Un hommage vivant
La Ville du Lamentin a choisi d’ouvrir un chemin singulier en rendant hommage à Édouard Glissant par un cycle de conférences qui s’étend d’avril à décembre 2025, sous la houlette de Loïc Céry et de l’Institut du Tout-Monde. Cinq rendez-vous, comme autant de haltes sur un itinéraire qui relie Lézarde et Cohée, deux lieux symboliques où s’inscrit la trajectoire de celui qui fit du Lamentin le rhizome premier d’une pensée-monde.
Les étapes d’un itinéraire
Le premier rendez-vous en avril a rappelé l’évidence d’un ancrage : Glissant est né ici, dans la rumeur de cette terre martiniquaise, mais son œuvre n’a cessé de se déployer vers le large, offrant au monde une poétique de la relation. En juin, la réflexion s’est tournée vers l’identité, l’histoire et la mémoire, posant la question de savoir comment un lieu peut porter en lui toute une politique de l’existence. En août, les notions cardinales de créolisation, de Tout-Monde et de mondialité ont été mises en avant, non comme concepts figés mais comme tremplins pour redéfinir l’universel. À l’automne et en décembre, deux nouvelles étapes poursuivront ce déploiement, toujours tendu entre l’insularité d’origine et l’horizon de l’universel.
Mémoire et responsabilité
Ce cycle n’est pas une commémoration figée. C’est une manière de faire vivre la pensée, de l’arracher à l’ombre des célébrations pour l’offrir à l’actualité brûlante. Lamentin devient ici non pas simple décor, mais lieu actif où se rejoue la politique du lieu chère à Glissant, où se noue le dialogue entre mémoire de l’esclavage, héritage colonial, et invention d’un avenir ouvert. L’œuvre de Glissant nous invite à comprendre que la mémoire ne se réduit pas à la plainte, qu’elle peut devenir levier, qu’elle peut transfigurer l’horreur en responsabilité et en désir d’avenir.

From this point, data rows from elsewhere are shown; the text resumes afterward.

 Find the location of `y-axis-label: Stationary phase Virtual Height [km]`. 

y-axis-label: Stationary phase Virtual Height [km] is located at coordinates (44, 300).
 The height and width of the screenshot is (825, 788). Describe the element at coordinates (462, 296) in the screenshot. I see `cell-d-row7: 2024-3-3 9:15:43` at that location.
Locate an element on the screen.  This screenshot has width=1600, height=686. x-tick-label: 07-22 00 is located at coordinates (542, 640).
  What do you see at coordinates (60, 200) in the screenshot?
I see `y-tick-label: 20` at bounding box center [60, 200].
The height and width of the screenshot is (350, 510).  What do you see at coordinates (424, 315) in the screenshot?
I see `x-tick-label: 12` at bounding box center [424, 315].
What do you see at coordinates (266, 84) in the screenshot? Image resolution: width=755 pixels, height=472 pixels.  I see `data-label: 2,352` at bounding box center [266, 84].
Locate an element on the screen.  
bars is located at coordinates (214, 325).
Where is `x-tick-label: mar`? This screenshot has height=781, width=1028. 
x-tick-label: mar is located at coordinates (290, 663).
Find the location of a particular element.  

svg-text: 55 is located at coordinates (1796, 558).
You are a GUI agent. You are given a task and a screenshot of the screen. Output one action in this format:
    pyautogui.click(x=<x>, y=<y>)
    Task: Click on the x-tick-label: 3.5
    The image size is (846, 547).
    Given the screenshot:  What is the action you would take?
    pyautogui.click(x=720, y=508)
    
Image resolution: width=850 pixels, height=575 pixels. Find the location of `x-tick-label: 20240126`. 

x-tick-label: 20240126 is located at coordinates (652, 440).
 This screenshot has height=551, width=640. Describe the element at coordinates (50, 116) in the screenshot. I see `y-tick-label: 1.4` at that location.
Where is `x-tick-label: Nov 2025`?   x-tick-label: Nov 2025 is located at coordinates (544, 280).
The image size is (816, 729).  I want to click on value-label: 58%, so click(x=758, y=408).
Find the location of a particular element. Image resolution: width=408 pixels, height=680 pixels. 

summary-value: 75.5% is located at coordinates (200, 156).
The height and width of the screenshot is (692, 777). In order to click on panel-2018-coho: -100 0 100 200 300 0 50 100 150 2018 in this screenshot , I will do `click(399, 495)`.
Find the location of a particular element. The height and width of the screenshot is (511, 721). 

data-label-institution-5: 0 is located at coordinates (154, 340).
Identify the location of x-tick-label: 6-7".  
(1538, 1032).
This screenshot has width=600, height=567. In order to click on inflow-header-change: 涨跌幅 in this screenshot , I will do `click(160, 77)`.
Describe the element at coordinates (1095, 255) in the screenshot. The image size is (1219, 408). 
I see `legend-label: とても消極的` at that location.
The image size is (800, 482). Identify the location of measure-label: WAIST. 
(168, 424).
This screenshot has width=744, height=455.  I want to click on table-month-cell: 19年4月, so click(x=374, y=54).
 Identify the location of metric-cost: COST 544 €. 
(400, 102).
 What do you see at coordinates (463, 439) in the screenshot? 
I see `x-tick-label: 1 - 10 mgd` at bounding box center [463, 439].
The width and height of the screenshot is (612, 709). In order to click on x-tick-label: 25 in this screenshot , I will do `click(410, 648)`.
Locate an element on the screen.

Une boussole pour le présent
En convoquant ses grands concepts — créolisation, archipel, opacité — le cycle dit aussi que la pensée de Glissant demeure une boussole pour le présent. Face aux périls d’une mondialisation uniformisante, elle propose un universel bigarré, un universel qui ne dissout pas les différences mais les relie. C’est une arme contre les replis identitaires comme contre les impérialismes culturels, une invitation à vivre la diversité comme promesse et non comme menace.
Une traversée vers l’avenir
Au Lamentin, entre la rivière Lézarde et l’écho de Cohée, se dessine ainsi une traversée. Non un retour nostalgique vers un passé sanctuarisé, mais une avancée vers un avenir où la Martinique assume son inscription dans le Tout-Monde. Comme l’écrivait Glissant, il nous faut « consentir à l’inattendu de l’autre », et c’est bien ce que propose ce cycle : un geste d’ouverture, une manière de dire que la pensée née d’un lieu peut, sans se renier, éclairer le monde entier.